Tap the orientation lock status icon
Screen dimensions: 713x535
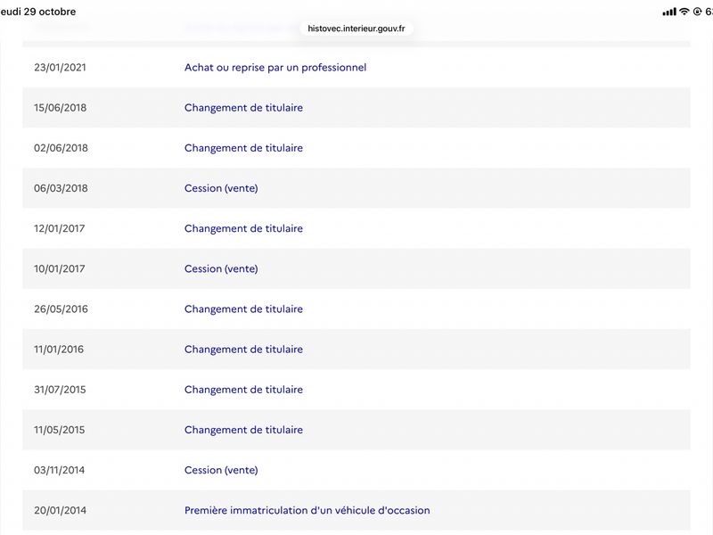(x=698, y=12)
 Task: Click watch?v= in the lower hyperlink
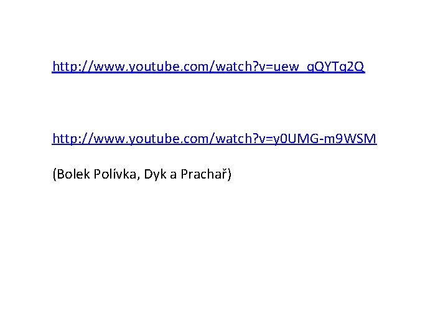point(245,139)
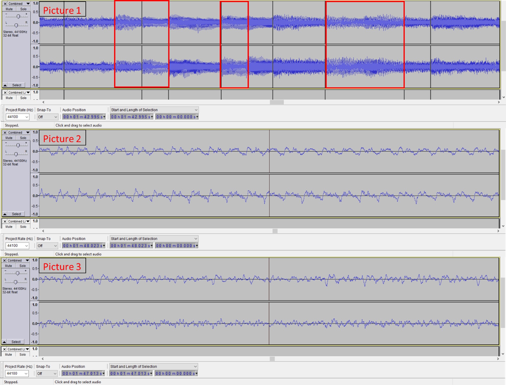Close the Combined Li track in Picture 3

(x=4, y=349)
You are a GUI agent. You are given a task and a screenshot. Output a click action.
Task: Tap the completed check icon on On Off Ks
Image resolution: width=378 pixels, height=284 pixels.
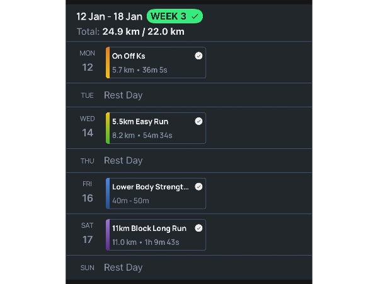[x=198, y=56]
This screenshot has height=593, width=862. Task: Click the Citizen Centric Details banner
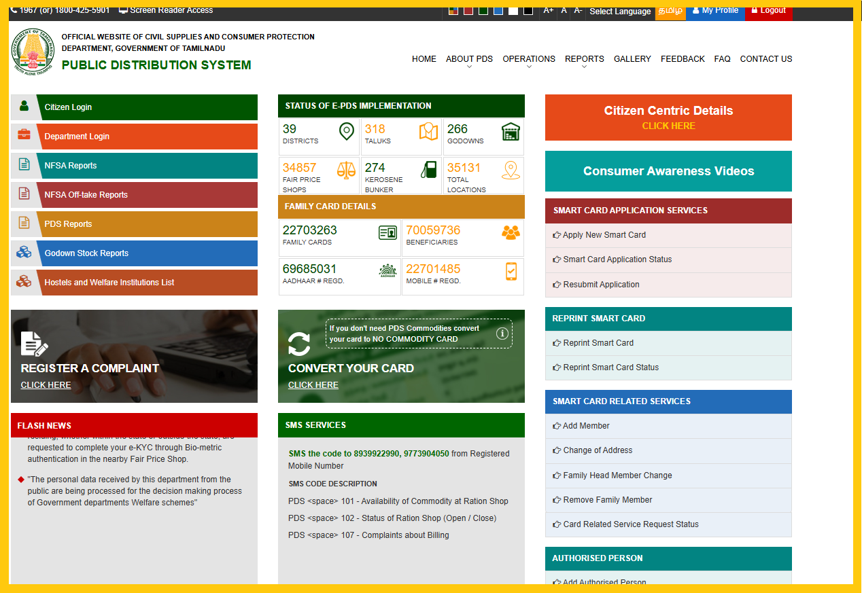coord(668,117)
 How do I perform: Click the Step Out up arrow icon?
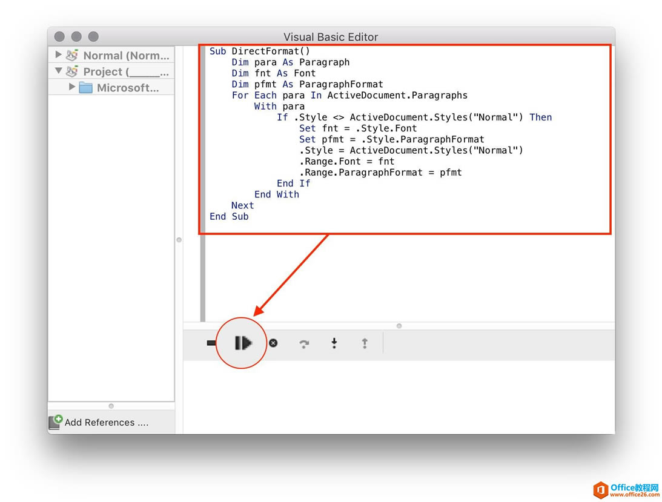(365, 343)
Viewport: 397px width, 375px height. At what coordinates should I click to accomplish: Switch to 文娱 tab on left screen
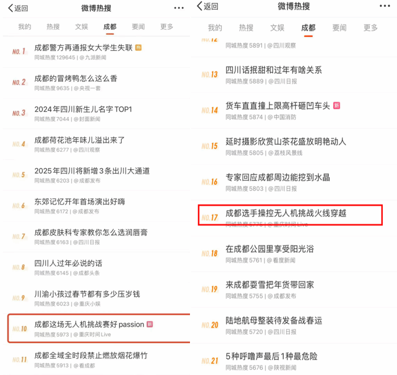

::::::::

What you have to do:
The output must be every line of the records, printed exactly, with the pictures omitted.

Reply:
Tap the orientation lock status icon
Screen dimensions: 713x535
(x=698, y=12)
 Task: Click watch?v= in the lower hyperlink
point(245,139)
Close the Combined Li track in Picture 3

(x=4, y=349)
You are a GUI agent. You are given a task and a screenshot. Output a click action.
Task: Tap the completed check icon on On Off Ks
Image resolution: width=378 pixels, height=284 pixels.
[x=198, y=56]
This screenshot has height=593, width=862. Task: Click the Citizen Centric Details banner
coord(668,117)
 How do I perform: Click the Step Out up arrow icon?
(365, 343)
Viewport: 397px width, 375px height. At what coordinates should I click to accomplish: Switch to 文娱 tab on left screen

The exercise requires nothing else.